Il tenta d’imaginer à quoi Steve pouvait bien ressembler à présent, avec neuf ans de plus. Sans y parvenir.

Plus la vitesse se rapproche de celle de la lumière, plus le temps se rapproche de zéro.

C’était ça, la clef de l’Univers : le temps se rapproche de zéro. L’équipage d’un astronef reliant la Terre à Alpha du Centaure à une vitesse voisine de celle de la lumière, remarquerait à peine la durée du voyage.

En réalité, il était bien entendu impossible d’atteindre la vitesse de la lumière. Mais certains grands vaisseaux la frôlaient et plus ils flirtaient avec elle, plus grande était la contraction temporelle à bord.

Une banale histoire de relativité : le temps est subordonné à l’observateur.

C’est pourquoi les voyages interstellaires étaient réalisables. Si la Contraction Fitzgerald n’avait pas existé, les hommes d’un bâtiment vieilliraient de cinq ans avant de toucher Alpha C, de huit ans pour Sirius et de huit ans pour Procyon.
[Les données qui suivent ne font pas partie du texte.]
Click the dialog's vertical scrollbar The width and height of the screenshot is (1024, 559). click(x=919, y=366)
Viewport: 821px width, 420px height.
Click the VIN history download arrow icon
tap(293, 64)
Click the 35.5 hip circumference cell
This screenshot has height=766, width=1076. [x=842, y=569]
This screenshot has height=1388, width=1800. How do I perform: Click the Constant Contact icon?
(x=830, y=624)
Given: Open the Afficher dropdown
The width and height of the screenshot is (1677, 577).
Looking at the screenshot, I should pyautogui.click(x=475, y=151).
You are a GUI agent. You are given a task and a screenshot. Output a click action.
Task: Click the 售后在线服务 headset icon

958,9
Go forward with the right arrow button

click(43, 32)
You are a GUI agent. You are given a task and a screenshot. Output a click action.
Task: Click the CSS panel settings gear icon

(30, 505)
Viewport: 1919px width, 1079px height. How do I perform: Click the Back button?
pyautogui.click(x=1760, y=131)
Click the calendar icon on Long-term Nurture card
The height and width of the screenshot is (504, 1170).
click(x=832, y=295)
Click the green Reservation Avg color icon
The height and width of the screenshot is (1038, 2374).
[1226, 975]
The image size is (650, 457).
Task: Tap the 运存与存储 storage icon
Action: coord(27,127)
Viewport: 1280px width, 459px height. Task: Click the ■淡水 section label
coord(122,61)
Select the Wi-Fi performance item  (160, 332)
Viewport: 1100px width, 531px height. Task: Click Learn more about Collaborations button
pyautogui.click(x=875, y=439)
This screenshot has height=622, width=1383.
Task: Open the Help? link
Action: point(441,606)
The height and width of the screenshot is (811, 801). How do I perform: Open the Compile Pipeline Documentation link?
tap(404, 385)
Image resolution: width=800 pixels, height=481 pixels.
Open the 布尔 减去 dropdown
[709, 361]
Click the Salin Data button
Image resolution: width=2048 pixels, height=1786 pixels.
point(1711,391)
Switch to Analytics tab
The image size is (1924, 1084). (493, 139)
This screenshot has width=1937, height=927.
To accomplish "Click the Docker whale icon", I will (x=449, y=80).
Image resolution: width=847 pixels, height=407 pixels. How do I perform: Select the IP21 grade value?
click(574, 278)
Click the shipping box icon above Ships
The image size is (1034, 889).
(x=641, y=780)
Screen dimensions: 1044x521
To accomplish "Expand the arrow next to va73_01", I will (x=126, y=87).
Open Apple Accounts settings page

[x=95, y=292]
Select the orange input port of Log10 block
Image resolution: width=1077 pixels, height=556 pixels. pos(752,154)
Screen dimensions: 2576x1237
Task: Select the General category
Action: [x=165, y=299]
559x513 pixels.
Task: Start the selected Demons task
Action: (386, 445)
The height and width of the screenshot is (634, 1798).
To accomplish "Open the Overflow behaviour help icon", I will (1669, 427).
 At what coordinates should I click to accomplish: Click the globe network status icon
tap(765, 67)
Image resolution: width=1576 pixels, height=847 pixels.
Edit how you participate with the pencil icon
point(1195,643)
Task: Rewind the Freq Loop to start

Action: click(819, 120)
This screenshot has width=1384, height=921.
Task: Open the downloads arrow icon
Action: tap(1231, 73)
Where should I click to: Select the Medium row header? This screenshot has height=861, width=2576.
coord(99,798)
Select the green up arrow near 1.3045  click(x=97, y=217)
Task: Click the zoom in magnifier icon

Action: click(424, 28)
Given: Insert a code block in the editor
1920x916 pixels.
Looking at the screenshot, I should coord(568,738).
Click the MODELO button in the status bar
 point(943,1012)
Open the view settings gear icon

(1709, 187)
Plus de deux siècles s’écouleraient avant qu’ils ne joignent une étoile aussi lointaine que Bellatrix.

Grâce aux effets de la Contraction, Alpha Centauri n’était qu’à trois semaines de croisière, Sirius à un mois et demi. Même Bellatrix ne représentait plus qu’un voyage de quelques années. Bien sûr, lorsque les équipages revenaient sur Terre, ils trouvaient la vie complètement transformée : des années s’étaient écoulées et le monde avait tourné.

Pour l’instant, le Valhalla regagnait la Terre pour une courte escale. Là, les Spacios se réunissaient dans les Enclaves, véritables villes-dans-les-villes, qui grandissaient autour de chaque astroport. Ils formaient une société parallèle, sans faire la moindre tentative pour participer à un monde extérieur aussi déroutant.

Parfois, l’un d’eux désertait. Son unité, alors, l’abandonnait et il devenait un Terrien. C’était précisément le cas de Steve Donnell.

La Contraction Fitzgerald nous fait parfois de drôles d’embrouilles. Alan se remémora le frère qu’il avait connu quelques semaines auparavant, si jeune, gai, son jumeau, son autre lui-même… et se demanda ce que neuf années de plus avaient bien pu en faire.